German physician and pathologist

Siegfried Oberndorfer (24 June 1876 in Munich – 1944 in Istanbul) was a Jewish-German physician, pathologist, and cancer researcher.

== Medical studies ==
Oberndorfer studied medicine in Munich and Kiel, earning the title of doctor in 1900. From October 1900 to September 1901, he assisted Friedrich Wilhelm Zahn in Geneva. Working as a ship's doctor, he ended an outbreak of plague on the Hamburg-to-Brazil route in 1901. In 1902, he returned to Germany as assistant to the pathological institute of the Ludwig-Maximilians-Universität München, headed by Otto Bollinger.

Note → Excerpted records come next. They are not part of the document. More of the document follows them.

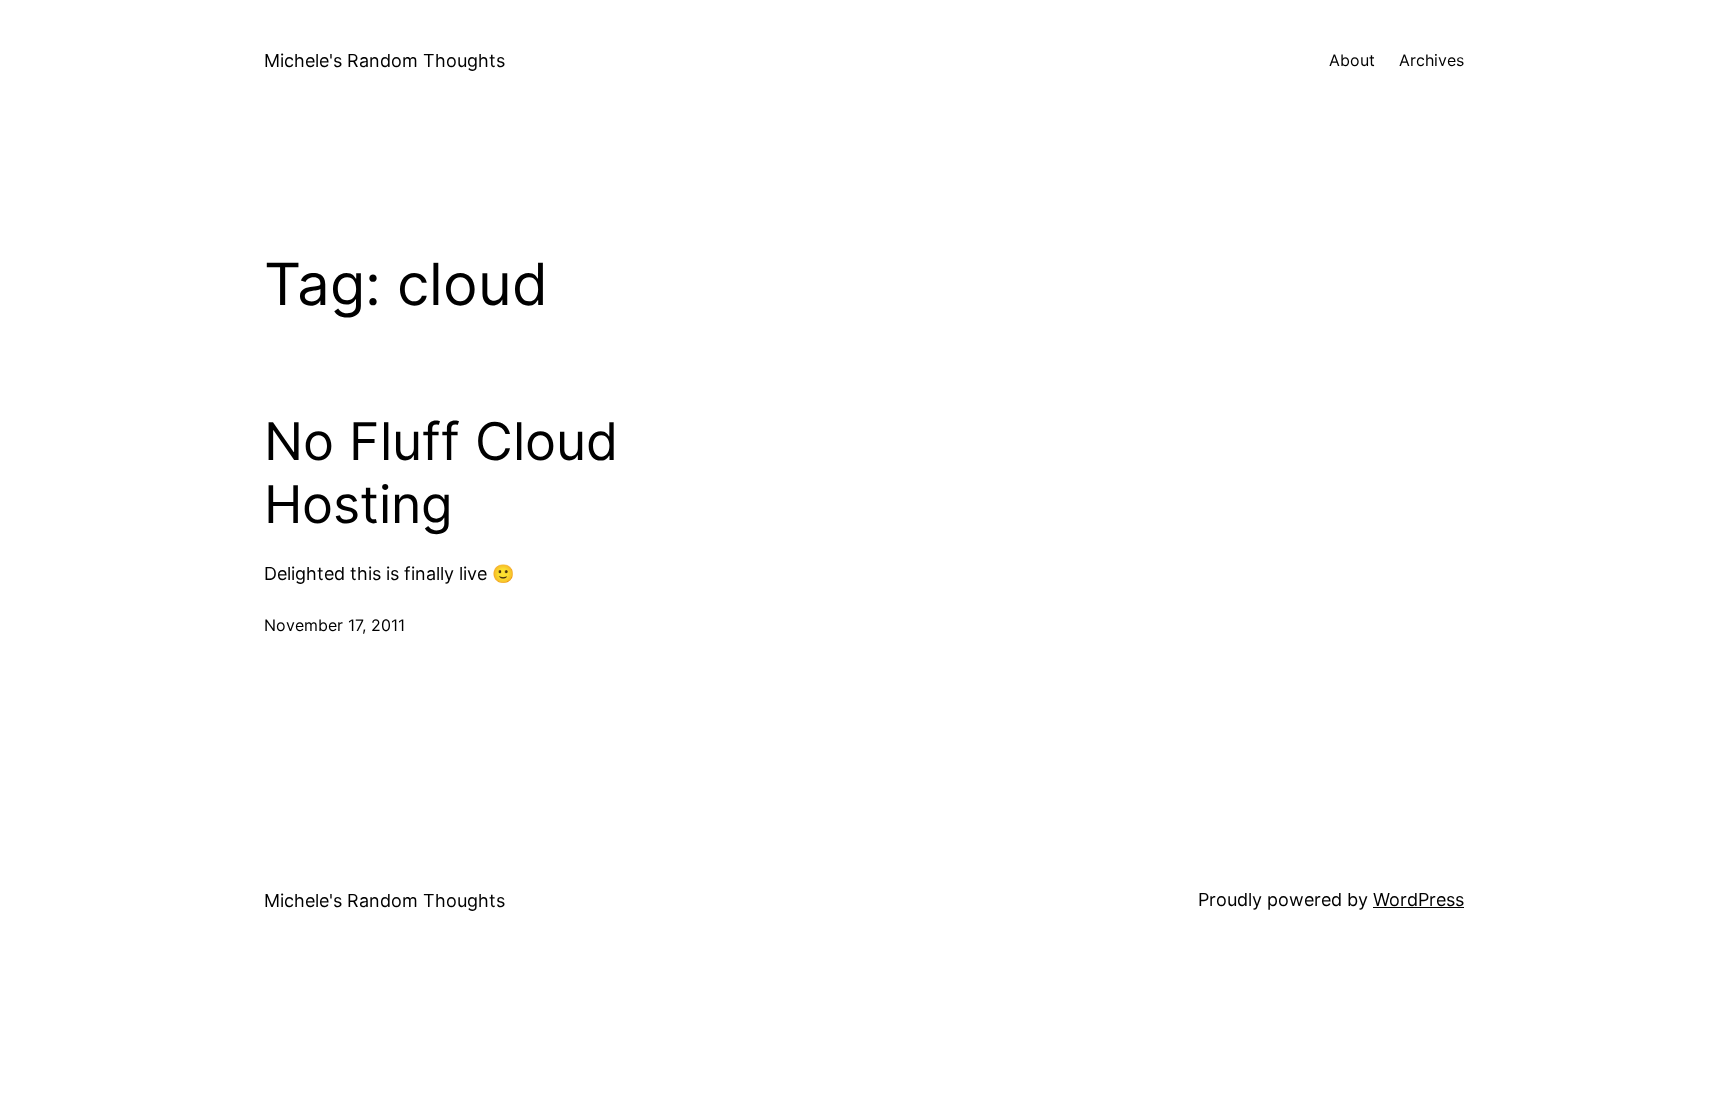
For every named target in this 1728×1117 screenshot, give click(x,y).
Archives (1431, 60)
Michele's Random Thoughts (384, 60)
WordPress (1418, 899)
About (1352, 60)
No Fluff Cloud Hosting (441, 473)
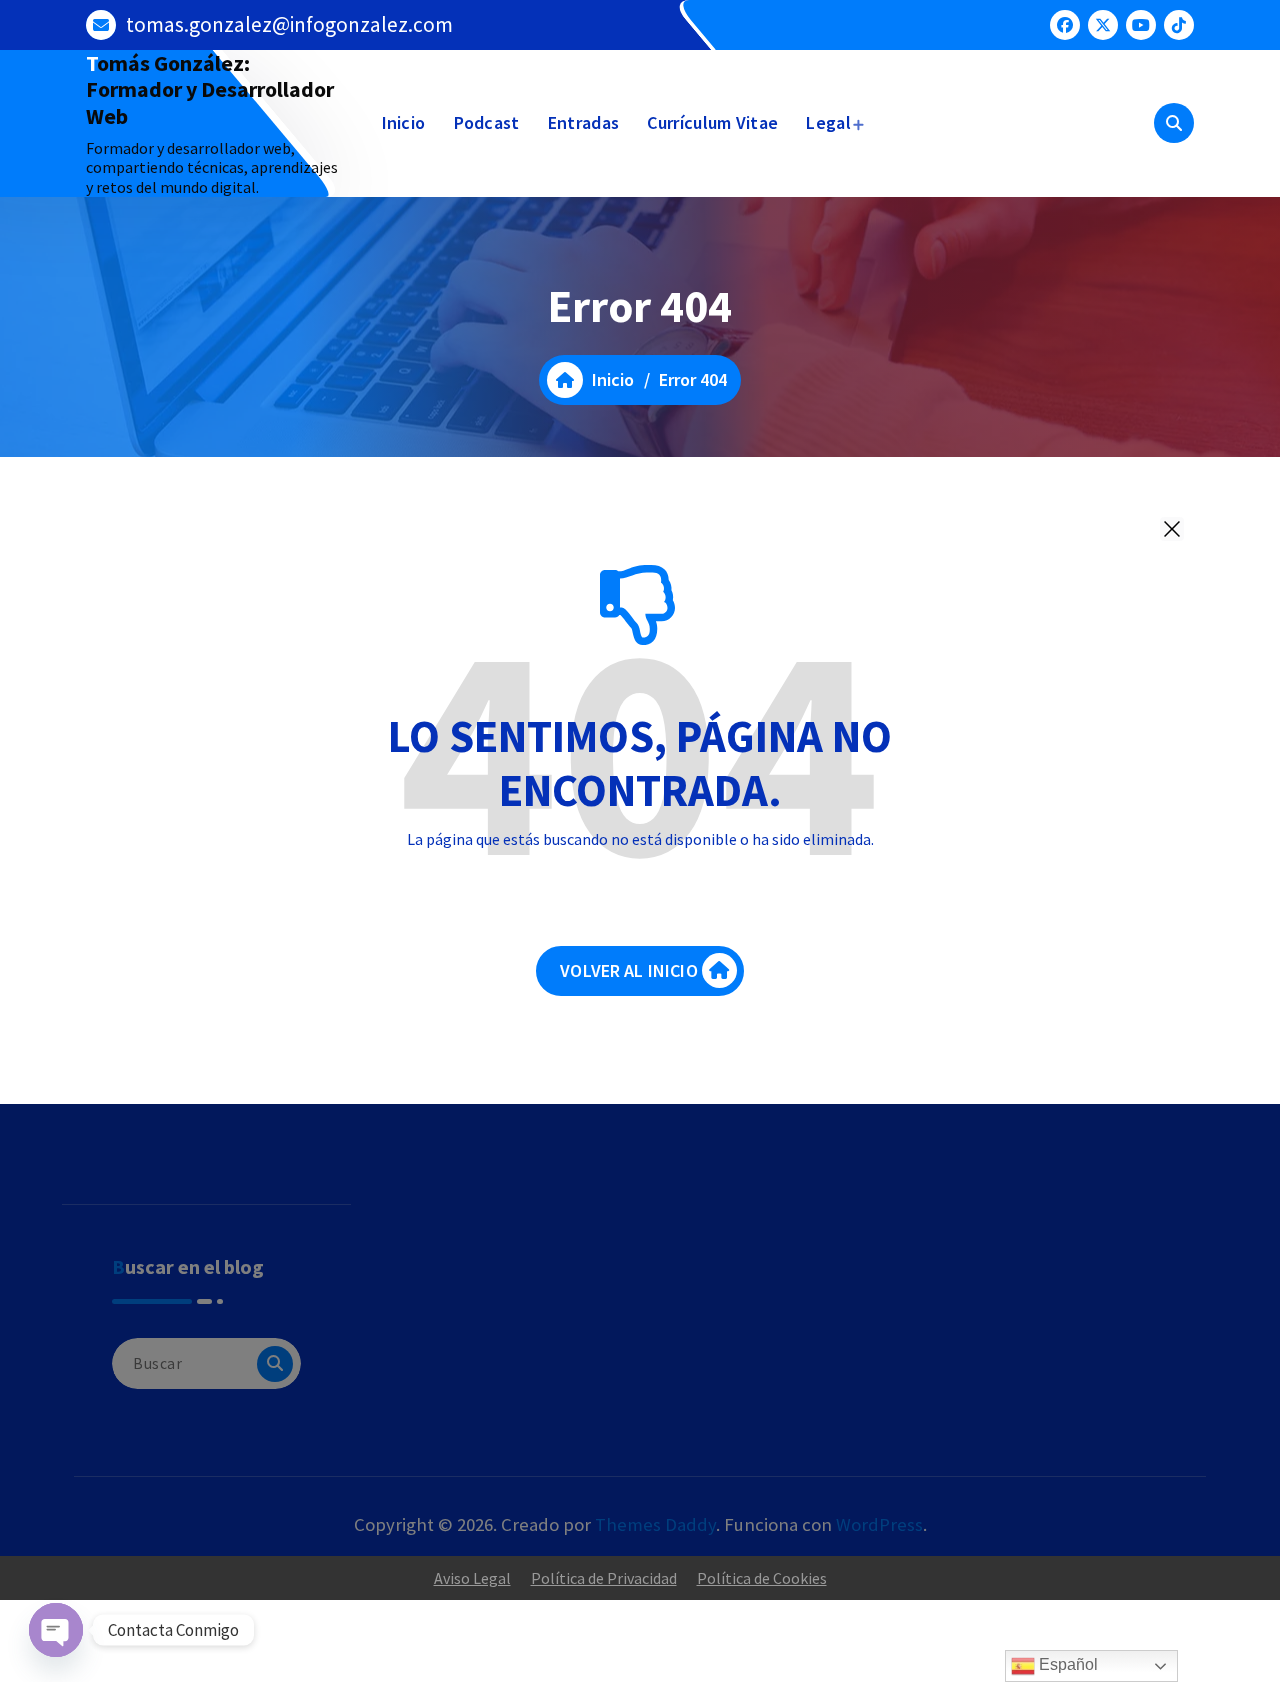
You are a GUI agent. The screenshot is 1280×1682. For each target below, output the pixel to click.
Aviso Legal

== Early medical career ==
In 1906, Oberndorfer was promoted to lead the pathological institute of the Rechts der Isar Hospital. In 1906, he qualified as a professor in pathological anatomy, presenting a thesis on chronic appendicitis. In 1907, he introduced the medical term carcinoid (German: Karzinoide) that is still in use today. From 1910, he headed the pathology department of the Schwabing Clinic in Munich.

== World War I service ==
With the outbreak of World War I in August 1914, Oberndorfer volunteered as a doctor for the military. He worked in a field hospital on the western front until 1916, then served as an army pathologist until the war ended in 1918.

By detailed autopsies of soldiers killed in combat, Oberndorfer investigated possible therapies to heal serious war injuries. His examining instruments are lodged in a display case in the foyer of the Schwabing Clinic — along with scientific notes about his experiences as a field doctor and handwritten letters from the front to his family in Munich. His professional certificates, military honors and medals are also on display.

== Sacked by Nazis, takes exile in Turkey ==

On April 1, 1933, the newly installed Nazi regime dismissed Oberndorfer from the Schwabing Clinic — along with chief physicians Otto Neubauer and David Mandelbaum — due to his Jewish ancestry.

In autumn 1933, following an invitation from Istanbul University, Oberndorfer left Germany for Turkey. He continued living and publishing in Turkey for the rest of his life, working as a full professor at the medical school and director of the Institute for General and Experimental Pathology in Istanbul. In 1937, he was transferred to the Institute for Cancer Research.

Oberndorfer died in 1944 from a mediastinal tumor.

==Publications==
- Karzinoide Tumoren des Dünndarmes. Frankfurter Zeitschrift für Pathologie, 1907, 1: 426-429.
- Pathologisch-anatomische Situsbilder der Bauchhöhle. In: Lehman’s Medizinische Atlanten, Munich, 1922.
- Die Geschwülste des Darmes. In: Handbuch der pathologischen Anatomie, Band 4,3, Berlin, 1929.
- Prostata, Hoden, Geschwülste. In: Handbuch der pathologischen Anatomie, Band 6, Berlin, 1931.